Karma is not about judgement, sin or punishment and reward. It's simply cause and effect. I have the karma to have been born a human with an interest in spiritual development. That karma allows me to take whatever happens to me in my life and put it in some perspective that allows spiritual growth.
Since I have the karma to have a human body, I am born with a consciousness capable of reflecting on my own impending death. I have the karma to age, to get sick, and to eventually die.
There is no judgment in there about any of that. It is what it is. I've had the karma to have endured certain hardships in life and the karma to have been able to use them to open my heart and grow.
Pre-determination is the idea that everything that happens to you in life is pre-ordained. Karma isn't destiny or pre-determination. Karma is much more chaotic in how it is expressed.
I may have the karma to get in a car accident, but I may also have the karma to survive that accident and to use the trauma to grow. I kniow a man who was paralyzed from the waist down in a car accident. He has completely used that experience to change his life for the better. To hear him talk, his words, his accident was a great blessing. He developed other skills and interests other than athletics that have made his life more meaningful. He says he is happier now than he was before the accident. That is an example of karm. He had the karma to be in a bad car accident with life changing injuries and he had the karma to use that experience to benefit himself and others.
Karma is always mixed because human beings have mixed motivation. Karma is not an excuse. I had the karma to be born to my parents. My parents both had mental illness, that fact led to my lifelong interest in working on my own inner life and the inner life of others.
It is not a punishment that my parents were mentally ill. It is how my life expressed itself with what I came in with. I had a tendency to be introspective from the time I was a tiny child. I had the karma to think I should care for my parents, not that they should care for me.
Jarvis Masters had the karma to be born to a crack addict and to a violent father. He had the karma as a very young child to sleep on urine and feces stained mattresses with no parent home for days and to find food in garbage bins. He was severely abused. He had the karma to spend his growing up years in a series of foster homes and to become an angry and mean young man who joined a gang. He had the karma to take up a life of crime and to be imprisoned for it.

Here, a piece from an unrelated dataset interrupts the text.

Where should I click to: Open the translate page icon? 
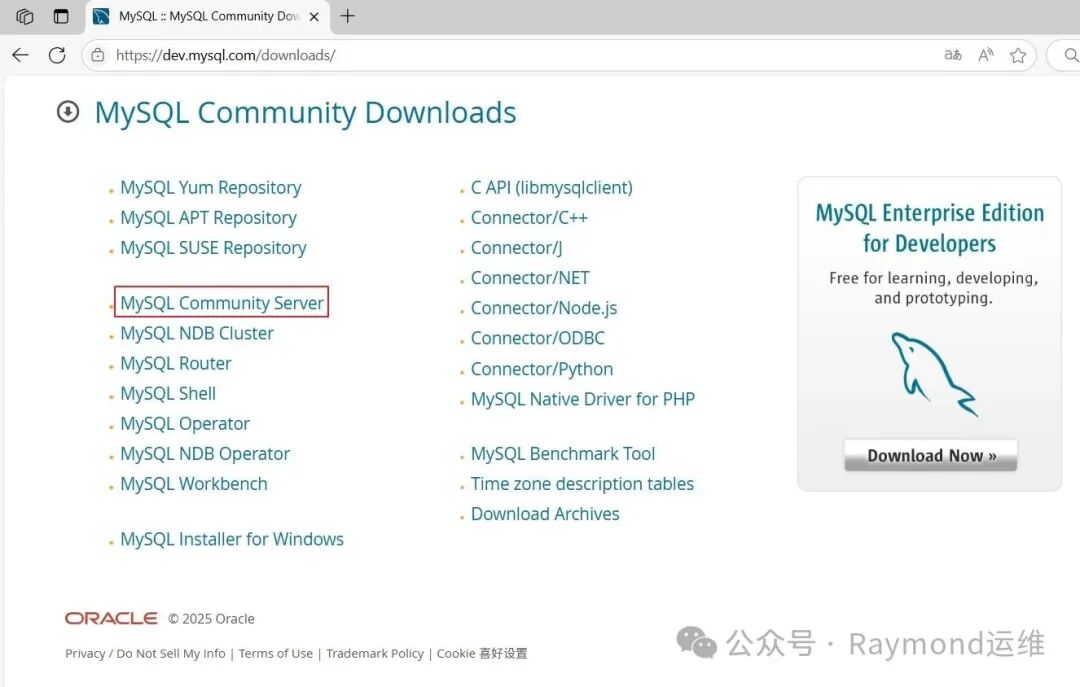pyautogui.click(x=952, y=56)
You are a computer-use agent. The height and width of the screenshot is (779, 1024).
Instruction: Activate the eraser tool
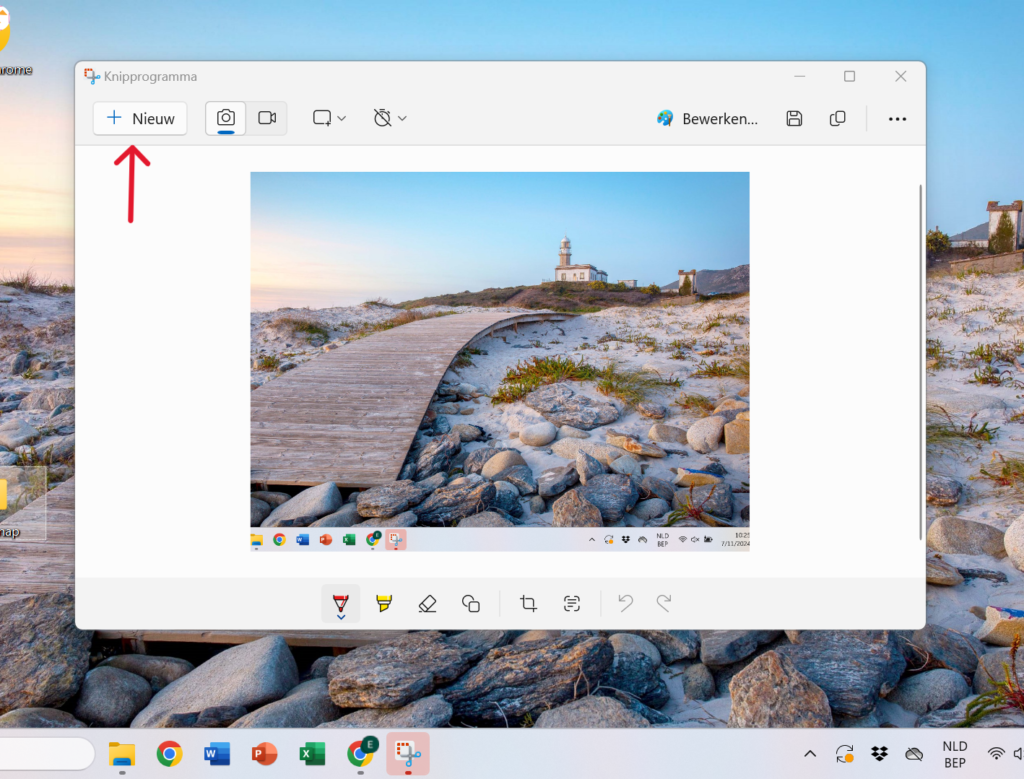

He had the karma to be accused, tried and convicted of a murder he did not commit, and he had the karma to be given the death penalty.
Jarvis had the karma to take up Buddhist meditation, which he admits, he never would have done without the death penalty sentence. He's had the karma to open his mind and heart and the karma to learn to write stories that inspire young people to drop out of gangs and leave crime behind. He still may be executed, but even so, he will die a free man in his heart. He had the karma to help a woman I knew well who was dying of MS. She was able to complete a children's book for her family before she died. This wonderful woman, had the karma to have MS, but also to have a loving husband and family, to have great medical care, to have a sunny disposition inspite of her extreme disabilities and the karma to make friends with all her caretakers, doctors and social workers. I had the karma to be the one to write the letters for her to Jarvis and to be the one who read Jarvis's letters to her and to read Jarvis' book to her. I had that kind of good karma, to know them both, to see one living with bars on her bed unable to move and one living with bars on his windows and to see them both transcend their circumstances.
These are just examples.
Everyone sees karma differently depending on your life experience. Some people may see karma in Judeo-Christian terms as crime or sin, and punishment or retribution.
Buddhists who have recieved teachings on emptiness and karma see the topic of karma differently from Buddhists who haven't recieived those teachings.